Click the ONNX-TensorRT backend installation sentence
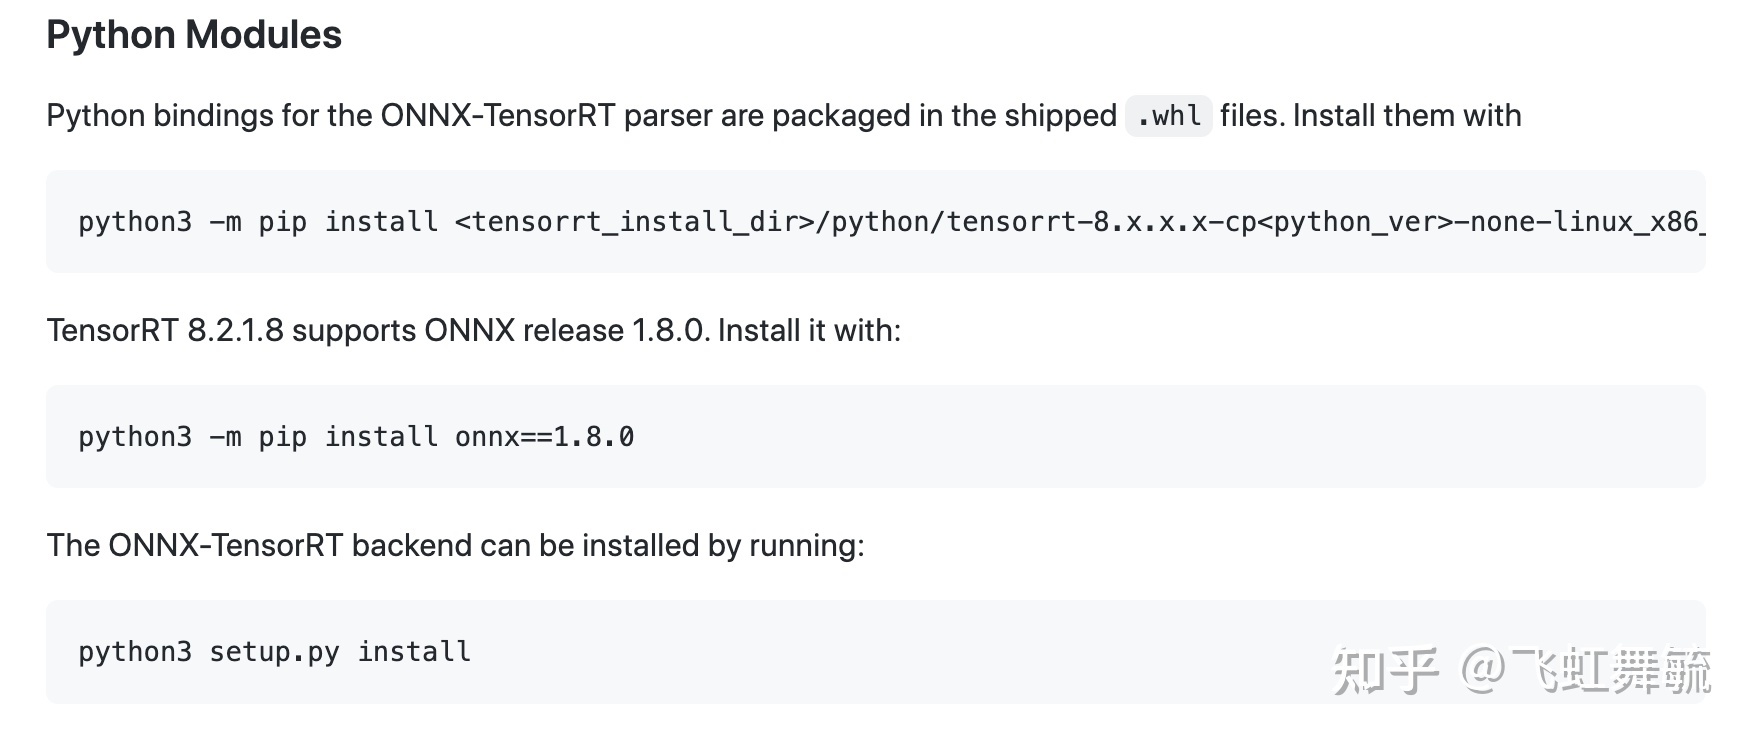456,546
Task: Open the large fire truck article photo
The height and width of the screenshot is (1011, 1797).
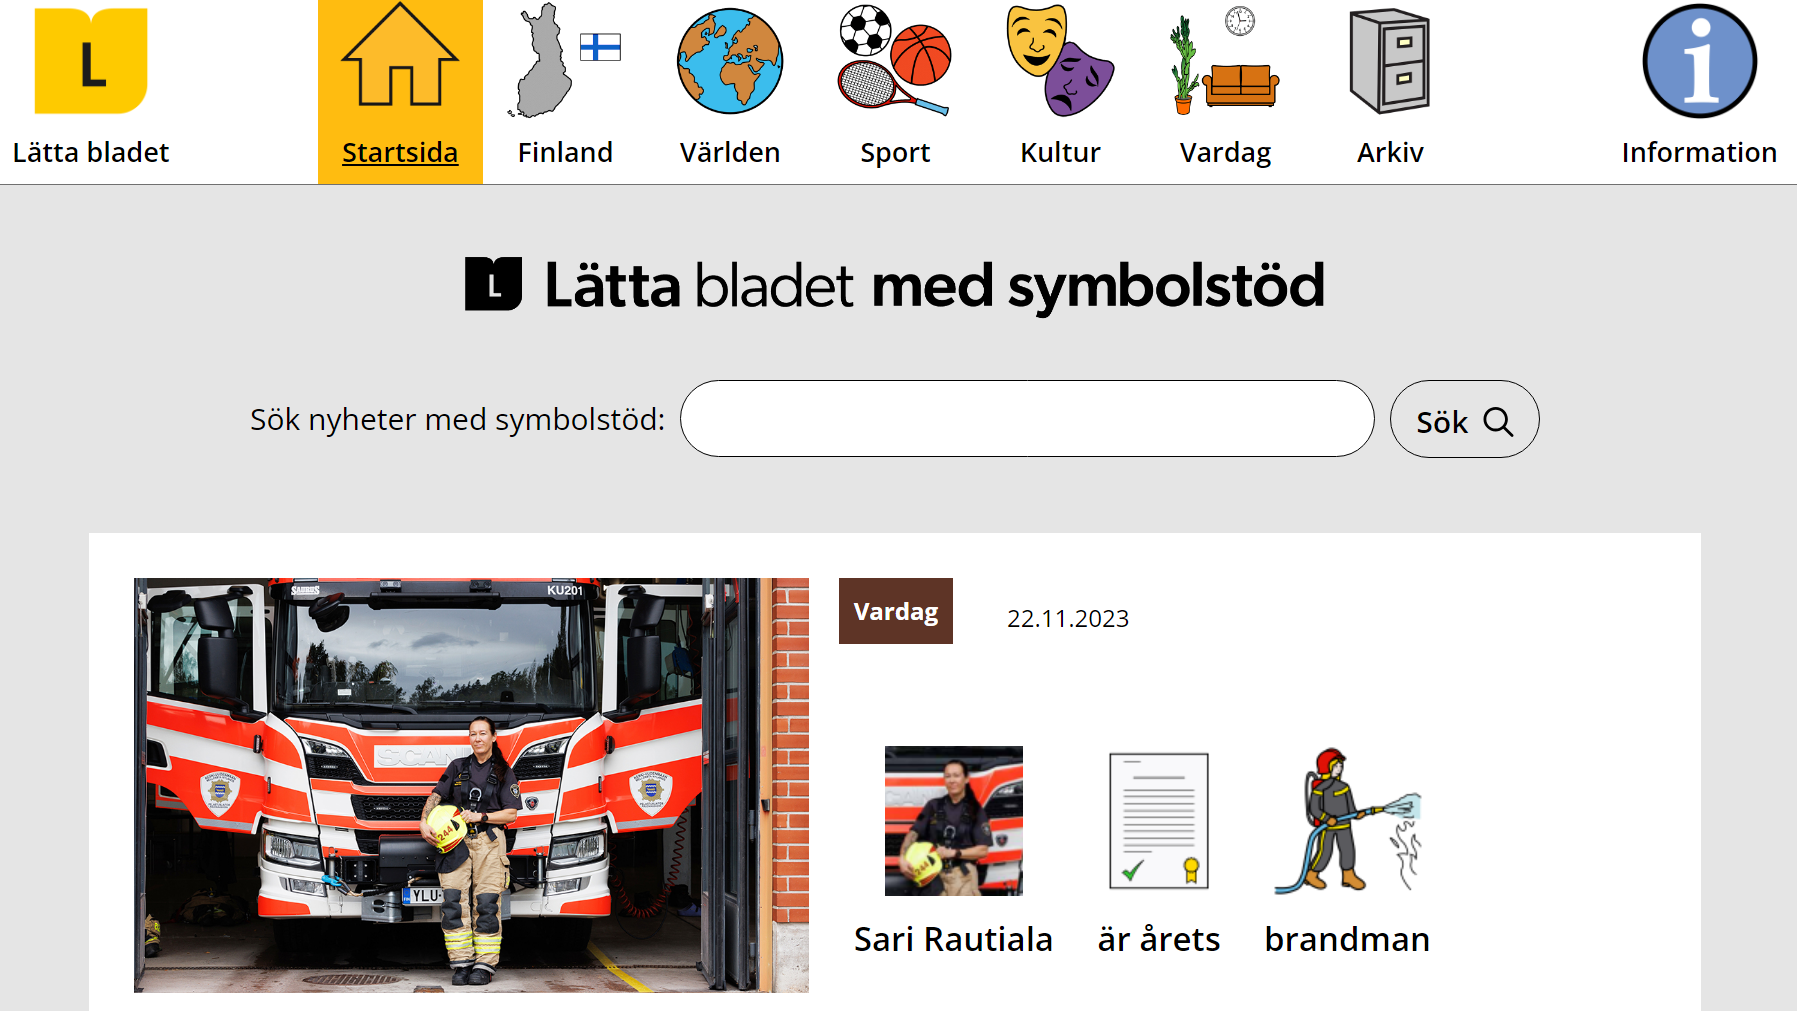Action: pyautogui.click(x=471, y=785)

* _TASK PROMPT_
The answer should match the material exactly, with every picture removed.

* _WRITTEN ANSWER_
Click the ONNX-TensorRT backend installation sentence
456,546
Task: Open the large fire truck article photo
The height and width of the screenshot is (1011, 1797).
Action: pyautogui.click(x=471, y=785)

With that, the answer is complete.